Hang on.....thought just came at me...........................

We`d need to see the connections in that box shown on the last piccie, AND know which cable is which at the boiler photo.

 
Last edited by a moderator:
not sure about the solo but ive had trouble with the pump over run on a new baxi duo-tech 2 combi, with the pump running constant, also fans being very temperamental even though the internal wiring checked out ok, when i rang tech help they said they have had a few problems with newer pcbs, swapped it and now its a runner.

pcb faults are a nightmare! ive had allsorts of symptoms occur due to a faulty pcb faults, internal clocks losing time, ho****er constantly calling, you name it.

Try ebay for a decent condition pcb just to try it before you buy one new.

hope this helps a bit!

andy

---------- Post Auto-Merged at 23:07 ---------- Previous post was made at 23:06 ----------

that should have been hot-water, may have put my self in hot-water with that one, haha ;)

 
This sounds like a fault on the over-run connection at the boiler. It IS possible to get around this; but I`m a bit uneasy suggesting it on an open forum. If the pump is connected to the correct point at the boiler, then there`s a fault within the boiler............Hang on.....thought just came at me...........................

We`d need to see the connections in that box shown on the last piccie, AND know which cable is which at the boiler photo.
I've updated my post so the picture of the pump and valve is now working, i'm not really sure which cable goes where, two go through the ceiling, I can have another look and see if I can tell which is which, will probably have to pull the whole boiler apart as the wires disappear behind, was avoiding doing that as i'm happy on the electrics side of things but am trying to stay away from the fiddling with the other bits of the boiler!

Perhaps the photo I have taken of the valve and pump doesn't show you what you need? If so, let me know and i'll take a better one, you can see the junction box in it where the wires converge, I haven't looked in there.

SLIPSHOD & SLAPDASH - The boilers operation seems normal otherwise, it comes on correctly when the therostat is triggered....do you still think it could be an issue with the valve?

hxsarge - Yeah I Am thinking it might need to be a replacement PCB, hopefully the help I am getting here will confirm if that's likely or not.

 
Ahh, the dreaded 3 port valve, i personally hate them as by design they are held mid-position all summer to keep the heating off & you cant test the circuitry due to the electronic components in them. Possibly not a sticking valve, thats more common on the 2 ports.

 
Hi Chaps.

Some further info. The valve is a "V4073A Motorised Mid Position Valve" I have tried loving the lever about from Auto to Manual and Open but this doesn't seem to make any difference to the pump running, not sure if that means anything or not.

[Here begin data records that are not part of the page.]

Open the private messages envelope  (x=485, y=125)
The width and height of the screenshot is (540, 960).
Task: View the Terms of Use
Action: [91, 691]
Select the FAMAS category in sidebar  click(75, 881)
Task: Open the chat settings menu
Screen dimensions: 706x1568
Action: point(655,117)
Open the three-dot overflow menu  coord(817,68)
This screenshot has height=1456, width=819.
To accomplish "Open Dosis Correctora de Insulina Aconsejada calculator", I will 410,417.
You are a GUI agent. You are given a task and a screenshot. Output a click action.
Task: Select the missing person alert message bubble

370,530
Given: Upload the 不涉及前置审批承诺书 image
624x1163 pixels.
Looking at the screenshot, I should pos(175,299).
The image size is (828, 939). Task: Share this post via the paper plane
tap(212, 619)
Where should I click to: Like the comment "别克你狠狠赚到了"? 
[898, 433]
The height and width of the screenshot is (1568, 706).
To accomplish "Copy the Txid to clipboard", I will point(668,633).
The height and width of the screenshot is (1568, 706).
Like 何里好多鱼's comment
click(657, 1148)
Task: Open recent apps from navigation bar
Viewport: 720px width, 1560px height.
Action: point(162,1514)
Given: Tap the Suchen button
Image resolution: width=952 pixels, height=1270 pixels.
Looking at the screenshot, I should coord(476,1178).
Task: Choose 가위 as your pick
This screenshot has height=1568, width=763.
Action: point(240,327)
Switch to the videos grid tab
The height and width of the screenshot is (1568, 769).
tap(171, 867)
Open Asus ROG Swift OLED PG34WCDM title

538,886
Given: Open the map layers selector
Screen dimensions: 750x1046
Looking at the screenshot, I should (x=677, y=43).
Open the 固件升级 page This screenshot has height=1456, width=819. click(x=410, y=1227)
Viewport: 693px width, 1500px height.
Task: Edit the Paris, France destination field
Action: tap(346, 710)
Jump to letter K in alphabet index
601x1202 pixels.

Here is a photo of the junction box open:

IMG_2866.jpg

And here I have annotated it to show the connections that I know what they are....

Untitled-1.jpg

Of the wires that go off under the floor I am wondering if one goes to the Central Thermostat and the other goes to the thermostat on the hot water tank?

I know it's difficult to see exactly where the wires go but if anybody has any ideas that would be great :)

Thanks,

Jamie

 
Last edited by a moderator:
A programmer is a switch that switches on heating/hot water at set times this is very unlikely to be what is causing pump to run on.

 
My money is on a stuck microswitch in the 3 port valve.

I'll bet it's been wired so that the pump L from the boiler activates the 3 port valve, and the microswitch in the valve then turns the pump on.

As you manually move the override lever on the 3 port valve (with power turned off) listen VERY carefully. Can you hear a little click inside the actuator body? If not then almost certainly the microswitch has failed. They can be replaced but it's a very fiddly job so buying a new actuator body might be the best solution.

I don't know that particular boiler, but I've found combination boilers that use a 3 port valve inside the boiler, and the same thing, a stuck microswitch leaves the pump running all the time.